Seule la roue avant gauche a touché le pilier. Même pas une éraflure à la carrosserie.

Sauf qu'elle a vraiment du y aller de bon coeur parce que la jante ressemble maintenant à l'aspect qu'elle aurait eu si un boeing d'Al Qaeda s'était écrasé dessus. Pliée jusqu'au beau milieu, le pneu s'est dégonflé plus vite que je ne pète.

Mâ Anandaramesh a donc magnifiquement plié sa voiture, euh pardon, la voiture de Mâ Grandmeramesh.

Un collègue de bureau vêtu d'un costume clair qui doit, comme tous les autres (les chiens !) être fou de Mâ Anadaramesh lui a prêté main forte et a changé sa roue, au grand dam de son costume de chez le bon faiseur. Mâ Anandaramesh a donc pu rentrer maison au volant d'une voiture qui, léger détail, nécessite maintenant de tourner le volant à 45° vers la gauche pour rouler droit, ou presque.

Il est patent que le parallélisme a rendu sa petite âme au dieu des trains avants et des triangles de suspension. S'il ne faut pas changer le berceau moteur, nous aurons de la chance. Si les longerons sont pliés, ben la caisse finira à la casse.
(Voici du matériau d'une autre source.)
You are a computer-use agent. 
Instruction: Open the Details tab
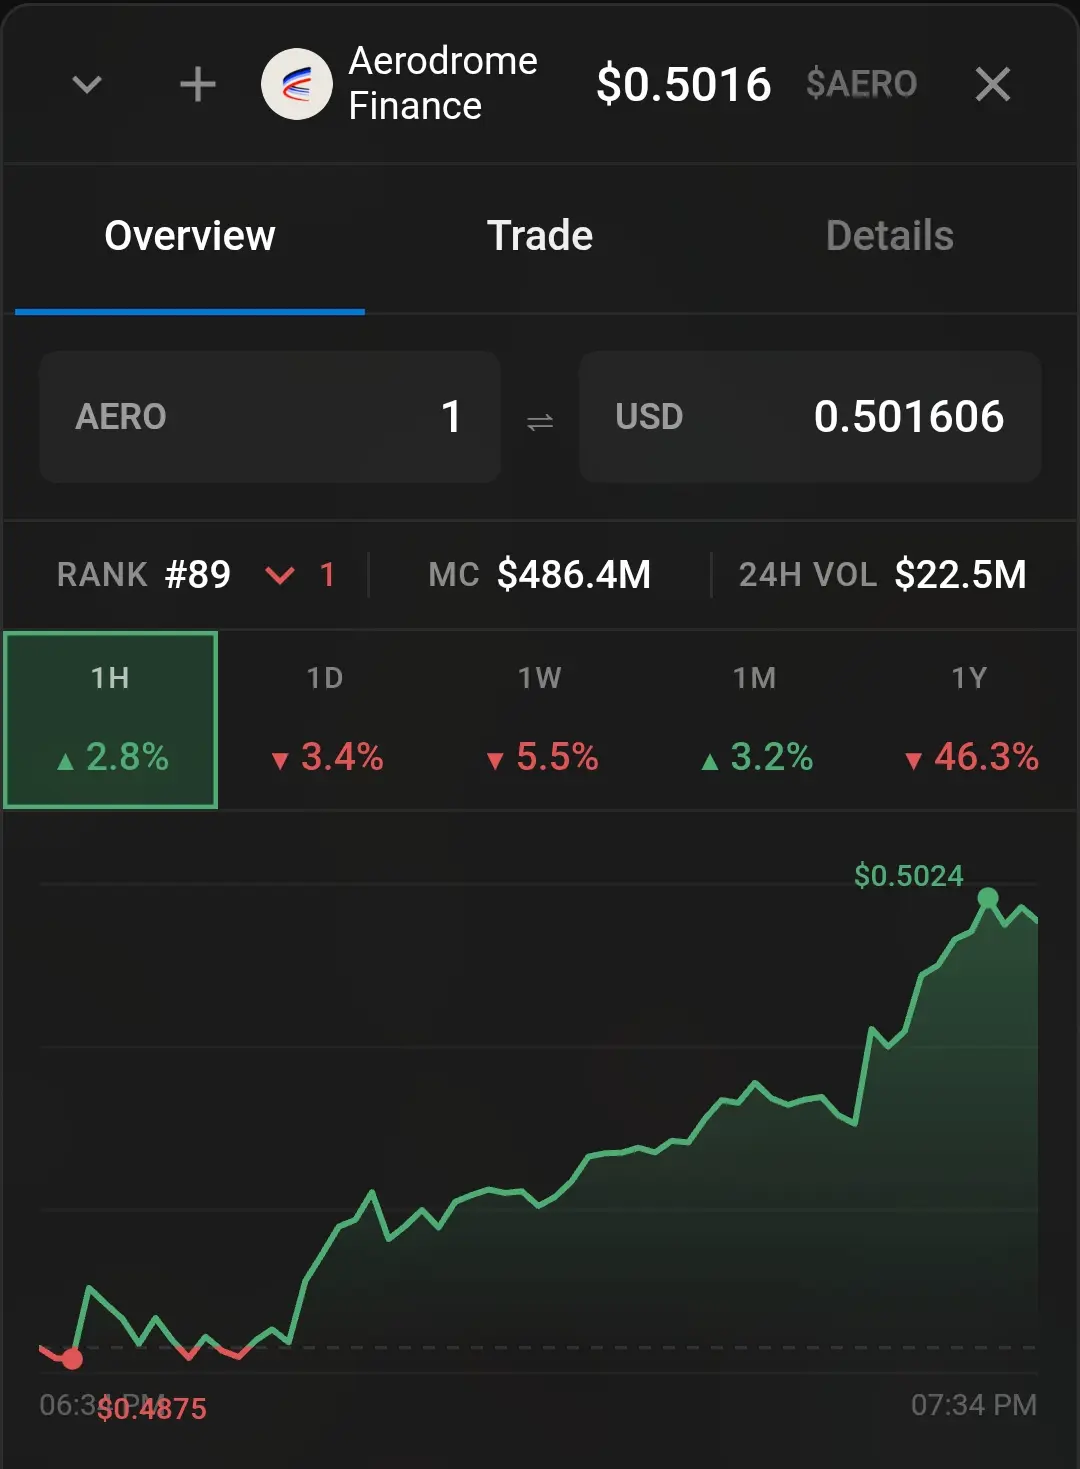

Ce soir, Swâmi Petaramesh est allé démonter la roue pour constater l'absence de dégâts visibles (sauf sur la roue qui est une irrémédiable ruine), et se dire que la famille Petaramesh allait encore faire la fortune de Monsieur Renault. Après avoir démonté et remonté la roue de secours, Swâmi Petaramesh est allé la regonfler correctement à la station-service la plus proche, pour constater qu'hélas le parallélisme n'en devenait en rien davantage parallèle.

Quand Swâmi Petaramesh a fait remarquer à Mâ Anandaramesh en état de total épuisement nerveux qu'il était absolument exclu qu'elle ait été presque arrêtée comme elle le dit, pour avoir transformé une roue d'acier épais en César du Meilleur Emplâtrage, Mâ Anandaramesh s'est fâchée. Swâmi Petaramesh s'etre dit : Femme fragile être, avec pincettes manipuler, si pas vouloir soirée vraiment merdique avoir quand aspirer à calme et sérénité.

La morale de cette histoire, c'est que travailler plus pour en arriver d'épuisement à emplâtrer sa caisse dans le premier pilier en béton venu, ça très ballot être.

Bientôt Mâ Anandaramesh très fort applaudie sera devant présentation magnifiquement réussie de professionalisme exacerbé, mais eux applaudir, eux pas payer garagiste. Avec remerciements et considération pas baguette de pain acheter et pas non plus effacer fatigue et temps perdu à conneries. Ça pas bonne opération du tout être.